Définition enfants atypiquesMais qu’entends-tu par enfants atypiques ?

« Qui diffère du type normal ou habituel. Qui est inclassable, hors norme ! »

 

Qui sont-ils ?

Des rêveurs, des insolents, des angoissés, des agités, des susceptibles … Des enfants et des adolescents qui sortent du cadre, qui fonctionnent différemment et dont beaucoup d’adultes pensent qu’ils sont « justes mal élevés ».

Ils peuvent être diagnostiqués précoces, haut potentiel, hypersensibles, hyperactifs, déficit d’attention, TDA/H

Ils ont en commun des points forts : une grande vivacité d’esprit, une forte créativité, une grande énergie mentale et / ou physique, une pensée atypique qui fonctionne par association et arborescence… Mais aussi des difficultés : trouble d’opposition, décalage entre la maturité intellectuelle et émotionnelle, gestion de la colère, difficulté à se concentrer, à rester tranquille, à suivre un projet dans la durée, à suivre les règles et les consignes, surtout s’ils ne les comprennent pas !

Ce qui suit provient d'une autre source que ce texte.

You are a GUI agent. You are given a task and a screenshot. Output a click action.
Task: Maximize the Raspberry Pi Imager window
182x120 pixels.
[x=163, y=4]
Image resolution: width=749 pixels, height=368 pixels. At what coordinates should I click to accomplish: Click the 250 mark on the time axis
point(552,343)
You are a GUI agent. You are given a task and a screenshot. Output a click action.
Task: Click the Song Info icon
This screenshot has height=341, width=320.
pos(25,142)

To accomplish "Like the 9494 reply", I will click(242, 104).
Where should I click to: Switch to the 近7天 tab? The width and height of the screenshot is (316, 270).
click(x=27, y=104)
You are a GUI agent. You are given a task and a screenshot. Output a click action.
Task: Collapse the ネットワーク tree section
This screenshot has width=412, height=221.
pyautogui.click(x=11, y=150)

Ils sont anxieux et mènent la vie dure aux parents et aux enseignants, car l’école peut être pour eux un vrai calvaire.

 

L’école et les atypiques ?

C’est effectivement par le système scolaire que l’atypisme de mes enfants a été révélé !

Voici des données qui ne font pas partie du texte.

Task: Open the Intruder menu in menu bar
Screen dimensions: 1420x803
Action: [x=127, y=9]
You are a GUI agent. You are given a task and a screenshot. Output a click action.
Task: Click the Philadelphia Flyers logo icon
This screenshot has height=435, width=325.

Pour mon « grand », alors qu’il était en CE1, je le retrouve un matin prostré sous son bureau, refusant d’aller à l’école. Je cherche donc à comprendre, insiste et arrive à l’y emmener. Intriguée par son comportement, je contacte la directrice de son établissement scolaire dans la journée et là le couperet tombe … mon enfant est atypique et à priori, il n’y a que moi qui n’ai pas compris son décalage et son malaise.

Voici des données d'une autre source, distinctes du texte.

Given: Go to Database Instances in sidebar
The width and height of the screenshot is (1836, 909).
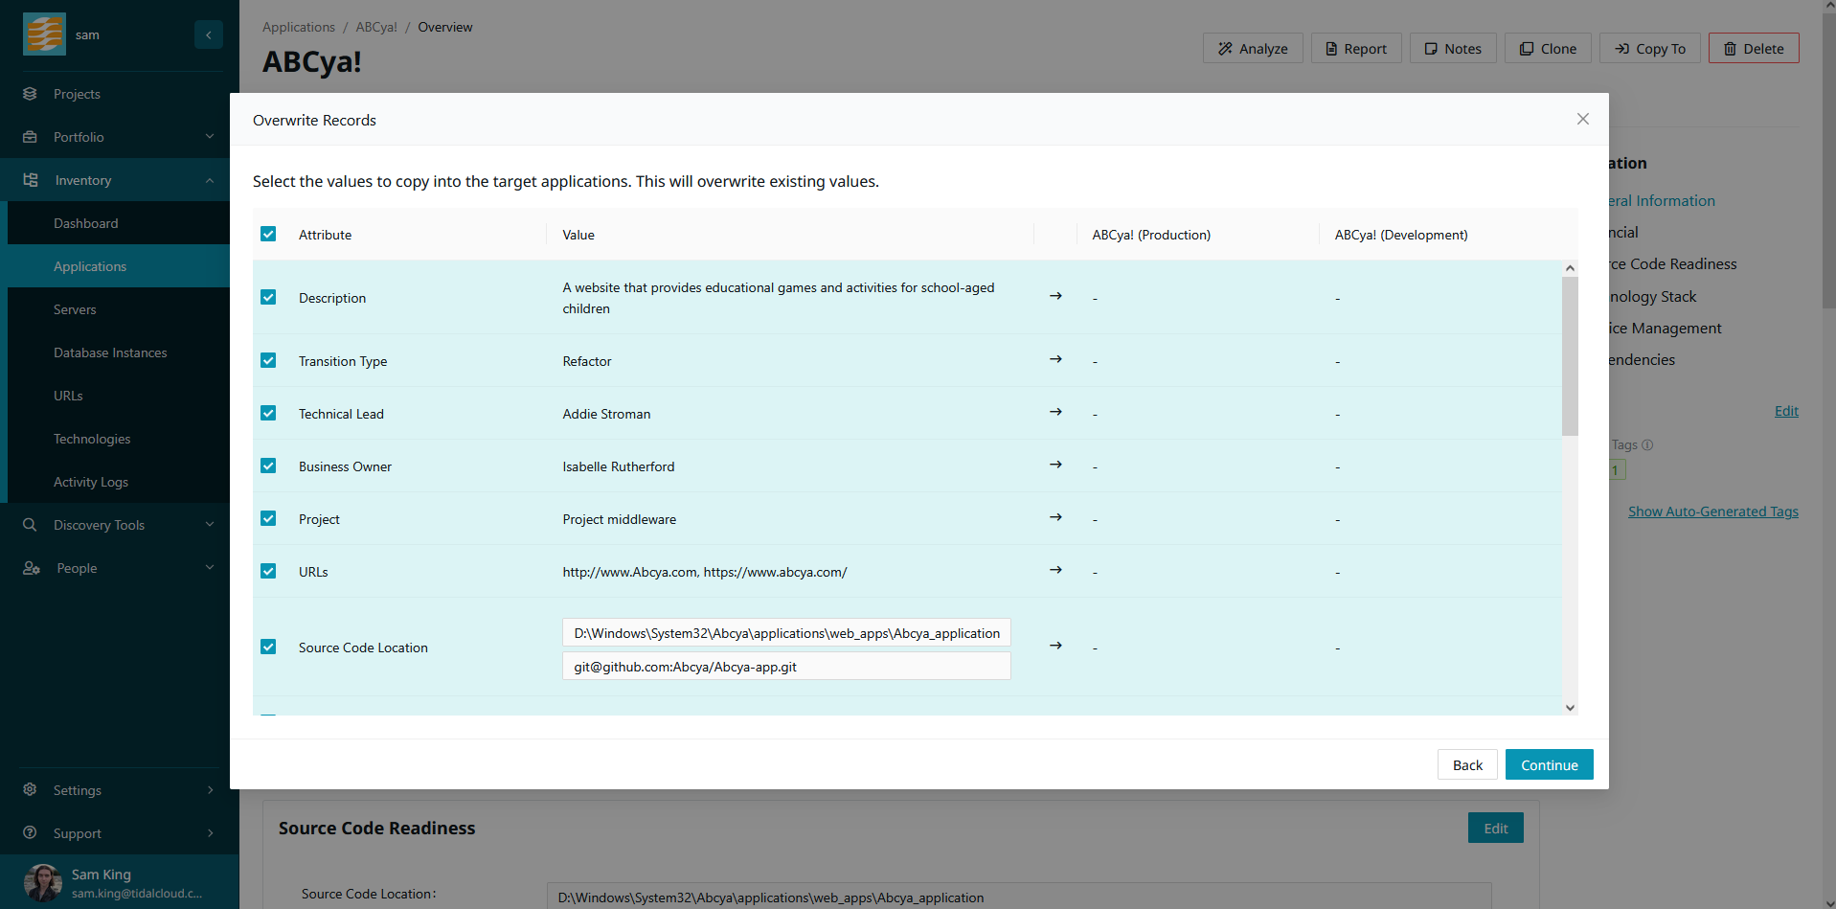Looking at the screenshot, I should tap(110, 352).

Rassurez-vous, après 2 ans de suivi psy au CMPP de la ville afin qu’il mette des mots sur sa différence et un placement dans un établissement privé du secteur, mon fils a poursuivi une ennuyeuse scolarité « sans encombre » et est désormais un jeune adulte heureux en étude supérieure dans le domaine qu’il a choisi.

Pour le « petit », c’est en deuxième année de maternelle que son enseignante, épuisée par l’énergie qu’il avait, a mis le doigt dessus ! Et là, malgré son placement dans le même établissement privé que son ainé, il est encore bien difficile pour lui de réussir à s’adapter. Car l’école a été pensée pour un élève type. L’élève dit « normal » dont le développement cognitif, affectif et psychomoteur est harmonieux et linéaire, ce qui est loin d’être le cas pour mon fils et parfois, j’avoue être impuissante face à un système qui est inapte à le « gérer ».

Alors je compense en l’accompagnant tous les soirs sur le temps des devoirs. J’ai mis en place des outils pédagogiques qui lui permettent de se sentir « comme les autres », ou surtout « comme lui-même ».

 

Mes accompagnements pour enfants atypiques

C’est de cette expérience de mère d’enfants atypiques que m’est venue l’envie, que dis-je, l’évidence, d’accompagner les adolescents, les étudiants et les adultes si différents et attachants.

De part mon regard bienveillant et ma compréhension éclairée, je les aide à être eux-mêmes, à découvrir les trésors en eux pour mieux apprendre, à retrouver confiance en eux, à se prendre en main et à enfin devenir autonome.

C’est pour moi une façon de répondre à ma mission de vie : accompagner l’autre sur le chemin de sa propre découverte, de son identité, de ses talents, de ses forces et de ses limites … de son bonheur.